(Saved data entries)
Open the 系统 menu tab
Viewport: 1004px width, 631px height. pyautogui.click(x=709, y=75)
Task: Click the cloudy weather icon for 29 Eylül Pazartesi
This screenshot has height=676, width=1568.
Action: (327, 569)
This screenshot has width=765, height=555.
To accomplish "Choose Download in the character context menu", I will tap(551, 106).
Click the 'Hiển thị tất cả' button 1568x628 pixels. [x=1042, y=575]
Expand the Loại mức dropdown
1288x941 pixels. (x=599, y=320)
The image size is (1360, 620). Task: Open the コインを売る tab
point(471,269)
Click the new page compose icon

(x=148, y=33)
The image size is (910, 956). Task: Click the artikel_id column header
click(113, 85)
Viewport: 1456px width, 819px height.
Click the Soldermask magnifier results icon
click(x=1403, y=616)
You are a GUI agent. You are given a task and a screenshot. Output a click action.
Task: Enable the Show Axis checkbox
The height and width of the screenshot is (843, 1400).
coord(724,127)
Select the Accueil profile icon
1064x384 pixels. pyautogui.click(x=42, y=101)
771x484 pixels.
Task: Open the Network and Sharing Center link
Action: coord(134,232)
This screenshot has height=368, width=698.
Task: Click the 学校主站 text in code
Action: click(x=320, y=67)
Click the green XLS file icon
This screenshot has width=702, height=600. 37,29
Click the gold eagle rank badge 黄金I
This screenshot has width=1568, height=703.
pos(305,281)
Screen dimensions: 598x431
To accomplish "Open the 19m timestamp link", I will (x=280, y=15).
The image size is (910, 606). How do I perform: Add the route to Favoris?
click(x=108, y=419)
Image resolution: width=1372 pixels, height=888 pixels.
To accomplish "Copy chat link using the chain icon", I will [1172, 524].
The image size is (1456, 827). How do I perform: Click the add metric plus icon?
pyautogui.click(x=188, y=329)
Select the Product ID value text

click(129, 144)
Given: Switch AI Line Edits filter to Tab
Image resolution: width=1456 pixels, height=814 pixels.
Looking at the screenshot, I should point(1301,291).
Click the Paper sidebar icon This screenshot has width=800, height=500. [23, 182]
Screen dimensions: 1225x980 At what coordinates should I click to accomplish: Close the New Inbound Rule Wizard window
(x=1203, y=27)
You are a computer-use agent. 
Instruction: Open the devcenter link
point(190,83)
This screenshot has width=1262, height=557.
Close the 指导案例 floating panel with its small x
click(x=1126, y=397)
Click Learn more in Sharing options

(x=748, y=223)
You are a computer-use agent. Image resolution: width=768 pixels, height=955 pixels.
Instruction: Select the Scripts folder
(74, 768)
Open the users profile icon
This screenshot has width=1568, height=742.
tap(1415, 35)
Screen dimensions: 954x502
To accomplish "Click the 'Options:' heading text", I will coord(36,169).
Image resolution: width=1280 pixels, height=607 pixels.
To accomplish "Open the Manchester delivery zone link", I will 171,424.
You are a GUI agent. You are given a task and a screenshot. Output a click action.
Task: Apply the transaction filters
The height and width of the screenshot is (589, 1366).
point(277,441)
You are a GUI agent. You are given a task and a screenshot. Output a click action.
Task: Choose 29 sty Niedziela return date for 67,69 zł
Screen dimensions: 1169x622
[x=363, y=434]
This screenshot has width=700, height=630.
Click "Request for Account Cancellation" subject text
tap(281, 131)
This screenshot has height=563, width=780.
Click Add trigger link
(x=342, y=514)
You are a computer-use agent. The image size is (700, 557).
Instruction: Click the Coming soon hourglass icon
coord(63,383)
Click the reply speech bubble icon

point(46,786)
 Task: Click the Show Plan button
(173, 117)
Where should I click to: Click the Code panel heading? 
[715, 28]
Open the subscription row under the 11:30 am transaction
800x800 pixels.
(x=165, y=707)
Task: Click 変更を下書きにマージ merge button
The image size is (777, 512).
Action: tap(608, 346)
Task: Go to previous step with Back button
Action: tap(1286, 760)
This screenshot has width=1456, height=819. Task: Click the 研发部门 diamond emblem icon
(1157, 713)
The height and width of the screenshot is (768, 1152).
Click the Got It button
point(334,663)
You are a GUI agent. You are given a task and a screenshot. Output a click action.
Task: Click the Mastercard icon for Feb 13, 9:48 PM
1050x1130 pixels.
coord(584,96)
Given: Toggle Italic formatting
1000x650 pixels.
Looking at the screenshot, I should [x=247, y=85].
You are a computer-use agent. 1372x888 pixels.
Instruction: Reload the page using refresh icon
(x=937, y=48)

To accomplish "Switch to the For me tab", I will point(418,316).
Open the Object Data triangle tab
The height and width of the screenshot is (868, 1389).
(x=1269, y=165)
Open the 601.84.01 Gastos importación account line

BRIEF. Render every line of the listing above as a numbered list, omitting blank lines.

RESULT BELOW.
1. Open the 系统 menu tab
2. Viewport: 1004px width, 631px height. pyautogui.click(x=709, y=75)
3. Task: Click the cloudy weather icon for 29 Eylül Pazartesi
4. This screenshot has height=676, width=1568.
5. Action: (327, 569)
6. This screenshot has width=765, height=555.
7. To accomplish "Choose Download in the character context menu", I will tap(551, 106).
8. Click the 'Hiển thị tất cả' button 1568x628 pixels. [x=1042, y=575]
9. Expand the Loại mức dropdown
10. 1288x941 pixels. (x=599, y=320)
11. The image size is (1360, 620). Task: Open the コインを売る tab
12. point(471,269)
13. Click the new page compose icon
14. (x=148, y=33)
15. The image size is (910, 956). Task: Click the artikel_id column header
16. click(113, 85)
17. Viewport: 1456px width, 819px height.
18. Click the Soldermask magnifier results icon
19. click(x=1403, y=616)
20. You are a GUI agent. You are given a task and a screenshot. Output a click action.
21. Task: Enable the Show Axis checkbox
22. The height and width of the screenshot is (843, 1400).
23. coord(724,127)
24. Select the Accueil profile icon
25. 1064x384 pixels. pyautogui.click(x=42, y=101)
26. 771x484 pixels.
27. Task: Open the Network and Sharing Center link
28. Action: coord(134,232)
29. This screenshot has height=368, width=698.
30. Task: Click the 学校主站 text in code
31. Action: click(x=320, y=67)
32. Click the green XLS file icon
33. This screenshot has width=702, height=600. 37,29
34. Click the gold eagle rank badge 黄金I
35. This screenshot has width=1568, height=703.
36. pos(305,281)
37. Screen dimensions: 598x431
38. To accomplish "Open the 19m timestamp link", I will (x=280, y=15).
39. The image size is (910, 606). How do I perform: Add the route to Favoris?
40. click(x=108, y=419)
41. Image resolution: width=1372 pixels, height=888 pixels.
42. To accomplish "Copy chat link using the chain icon", I will [1172, 524].
43. The image size is (1456, 827). How do I perform: Click the add metric plus icon?
44. pyautogui.click(x=188, y=329)
45. Select the Product ID value text
46. click(129, 144)
47. Given: Switch AI Line Edits filter to Tab
48. Image resolution: width=1456 pixels, height=814 pixels.
49. Looking at the screenshot, I should point(1301,291).
50. Click the Paper sidebar icon This screenshot has width=800, height=500. [23, 182]
51. Screen dimensions: 1225x980 At what coordinates should I click to accomplish: Close the New Inbound Rule Wizard window
52. (x=1203, y=27)
53. You are a computer-use agent. 
54. Instruction: Open the devcenter link
55. point(190,83)
56. This screenshot has width=1262, height=557.
57. Close the 指导案例 floating panel with its small x
58. click(x=1126, y=397)
59. Click Learn more in Sharing options
60. (x=748, y=223)
61. You are a computer-use agent. Image resolution: width=768 pixels, height=955 pixels.
62. Instruction: Select the Scripts folder
63. (74, 768)
64. Open the users profile icon
65. This screenshot has width=1568, height=742.
66. tap(1415, 35)
67. Screen dimensions: 954x502
68. To accomplish "Click the 'Options:' heading text", I will coord(36,169).
69. Image resolution: width=1280 pixels, height=607 pixels.
70. To accomplish "Open the Manchester delivery zone link", I will 171,424.
71. You are a GUI agent. You are given a task and a screenshot. Output a click action.
72. Task: Apply the transaction filters
73. The height and width of the screenshot is (589, 1366).
74. point(277,441)
75. You are a GUI agent. You are given a task and a screenshot. Output a click action.
76. Task: Choose 29 sty Niedziela return date for 67,69 zł
77. Screen dimensions: 1169x622
78. [x=363, y=434]
79. This screenshot has width=700, height=630.
80. Click "Request for Account Cancellation" subject text
81. tap(281, 131)
82. This screenshot has height=563, width=780.
83. Click Add trigger link
84. (x=342, y=514)
85. You are a computer-use agent. The image size is (700, 557).
86. Instruction: Click the Coming soon hourglass icon
87. coord(63,383)
88. Click the reply speech bubble icon
89. point(46,786)
90.  Task: Click the Show Plan button
91. (173, 117)
92. Where should I click to: Click the Code panel heading? 
93. [715, 28]
94. Open the subscription row under the 11:30 am transaction
95. 800x800 pixels.
96. (x=165, y=707)
97. Task: Click 変更を下書きにマージ merge button
98. The image size is (777, 512).
99. Action: tap(608, 346)
100. Task: Go to previous step with Back button
101. Action: tap(1286, 760)
102. This screenshot has width=1456, height=819. Task: Click the 研发部门 diamond emblem icon
103. (1157, 713)
104. The height and width of the screenshot is (768, 1152).
105. Click the Got It button
106. point(334,663)
107. You are a GUI agent. You are given a task and a screenshot. Output a click action.
108. Task: Click the Mastercard icon for Feb 13, 9:48 PM
109. 1050x1130 pixels.
110. coord(584,96)
111. Given: Toggle Italic formatting
112. 1000x650 pixels.
113. Looking at the screenshot, I should [x=247, y=85].
114. You are a computer-use agent. 1372x888 pixels.
115. Instruction: Reload the page using refresh icon
116. (x=937, y=48)
117. To accomplish "Switch to the For me tab", I will point(418,316).
118. Open the Object Data triangle tab
119. The height and width of the screenshot is (868, 1389).
120. (x=1269, y=165)
121. Open the 601.84.01 Gastos importación account line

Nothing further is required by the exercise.